W. Scott Darling and Charles G. Booth wrote the screen play, Robert Bassler produced it, and Otto Brower directed it. Unobjectionable morally.
"Scarlet Street" with Edward G. Robinson, Joan Bennett and Dan Duryea
(Universal. Dec. 28; time, 102 min.) The advance publicity this picture has received as a result of the censorship ban against it in New York State and in Minneapolis will, no doubt, cause it to draw large crowds, but it will prove a disgrace to the industry. It is strictly adult entertainment, and definitely not for the family trade. From an artistic point of view, the screen play, production, direction, and acting are of the highest order. Those who can stand strong melodrama should find it extremely fascinating, for its tale about a mild-mannered, middle-aged cashier, whose naive involvement with an unscrupulous prostitute and her vile procurer drive him to robbery and murder, is a masterful piece of story construction, charged with suspense and filled with intriguing situations from beginning to end. But for sordidness, brutality, and a display of man's basest passions, it is unsurpassed. As a matter of fact, it flouts openly the principles of objective morality and the boundaries of good taste as established by the Production Code.

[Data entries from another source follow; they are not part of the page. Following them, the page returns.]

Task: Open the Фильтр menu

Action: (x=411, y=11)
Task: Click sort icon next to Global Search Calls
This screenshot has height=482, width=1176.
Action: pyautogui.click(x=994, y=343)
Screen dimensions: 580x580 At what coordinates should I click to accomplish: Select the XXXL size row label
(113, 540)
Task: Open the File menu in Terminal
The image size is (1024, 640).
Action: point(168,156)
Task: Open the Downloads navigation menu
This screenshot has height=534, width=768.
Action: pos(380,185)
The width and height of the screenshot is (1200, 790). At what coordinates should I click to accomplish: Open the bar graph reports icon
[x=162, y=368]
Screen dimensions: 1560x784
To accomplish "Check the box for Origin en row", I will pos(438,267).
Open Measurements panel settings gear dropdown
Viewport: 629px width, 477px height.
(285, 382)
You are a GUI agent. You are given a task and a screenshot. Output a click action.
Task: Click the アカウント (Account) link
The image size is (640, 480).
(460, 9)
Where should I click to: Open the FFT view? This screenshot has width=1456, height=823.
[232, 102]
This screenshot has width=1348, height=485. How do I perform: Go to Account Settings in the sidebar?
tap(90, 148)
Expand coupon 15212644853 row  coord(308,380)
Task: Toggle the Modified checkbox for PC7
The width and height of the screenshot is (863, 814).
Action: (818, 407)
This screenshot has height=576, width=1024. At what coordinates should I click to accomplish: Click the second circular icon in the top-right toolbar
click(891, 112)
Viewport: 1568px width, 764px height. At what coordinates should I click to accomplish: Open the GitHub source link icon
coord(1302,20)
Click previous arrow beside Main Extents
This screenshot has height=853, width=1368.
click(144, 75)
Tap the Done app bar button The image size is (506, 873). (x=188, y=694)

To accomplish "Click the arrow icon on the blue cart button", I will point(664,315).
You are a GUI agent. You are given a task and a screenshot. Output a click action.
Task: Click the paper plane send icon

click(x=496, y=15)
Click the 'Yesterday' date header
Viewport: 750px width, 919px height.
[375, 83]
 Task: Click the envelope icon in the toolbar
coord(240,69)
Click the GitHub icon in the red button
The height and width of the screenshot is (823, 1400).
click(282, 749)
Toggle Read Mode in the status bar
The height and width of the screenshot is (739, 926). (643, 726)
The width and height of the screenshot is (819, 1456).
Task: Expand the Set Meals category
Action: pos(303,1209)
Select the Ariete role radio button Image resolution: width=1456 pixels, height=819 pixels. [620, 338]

In the development of the story, Edward G. Robinson, a timid casher, makes the acquaintance of Joan Bennett when he encounters her on the street struggling with a bully (Dan Duryea), whom he chases away. Without revealing that Duryea was her boy-friend, Joan, a woman of questionable morals, accepts Robinson's offer to see her home safely and leads him to believe that she was an unemployed actress. She mistakenly believes him to be a wealthy artist when he tells her that he painted for a hobby. On the following day, Duryea, upon learning about Robinson from Joan, conspires with her to make the timid man fall in love with her in a plot to milk him of his money and to induce him to install her in a swanky apartment. Robinson, tired of his shrewish wife (Rosalind Ivan), who objected to his painting, falls easy prey to Joan's wiles and steals money from his firm to rent an apartment. He moves all his paintings there, and continues to steal to satisfy her demands, unaware that she was giving the money to Duryea and using the apartment to carry on her affair with him. When Duryea presses Joan for more money, she lets him sell a few of Robinson's unsigned paintings. They create a sensation in the art world, and through Duryea's shrewd manipulations Joan is credited as the artist. Robinson, pleased that his work had been recognized, allows her to take the credit. One night, after Robinson discovers that his wife's former husband, believed dead, was alive, he rushes to the apartment to tell Joan the good news only to find her in Duryea's arms. Dejected, he leaves the apartment but returns later and stabs her to death. Duryea is arrested for the crime and, through Robinson's false testimony, is convicted and electrocuted. Meanwhile Robinson loses his job when his thievery is discovered. He goes to pieces, mentally and physically, and tries to commit suicide, but the attempt is thwarted. Years later, he is shown as a derelict, known to the police as a mental degenerate who was trying to give himself up for a crime he did not commit.
Dudley Nichols wrote the screen play, and Fritz Lang produced and directed it. The cast includes Margaret Lindsay, Samuel S. Hinds, Jess Barker, Vladimir Sokoloff and others. *See pages 1 6 and 20.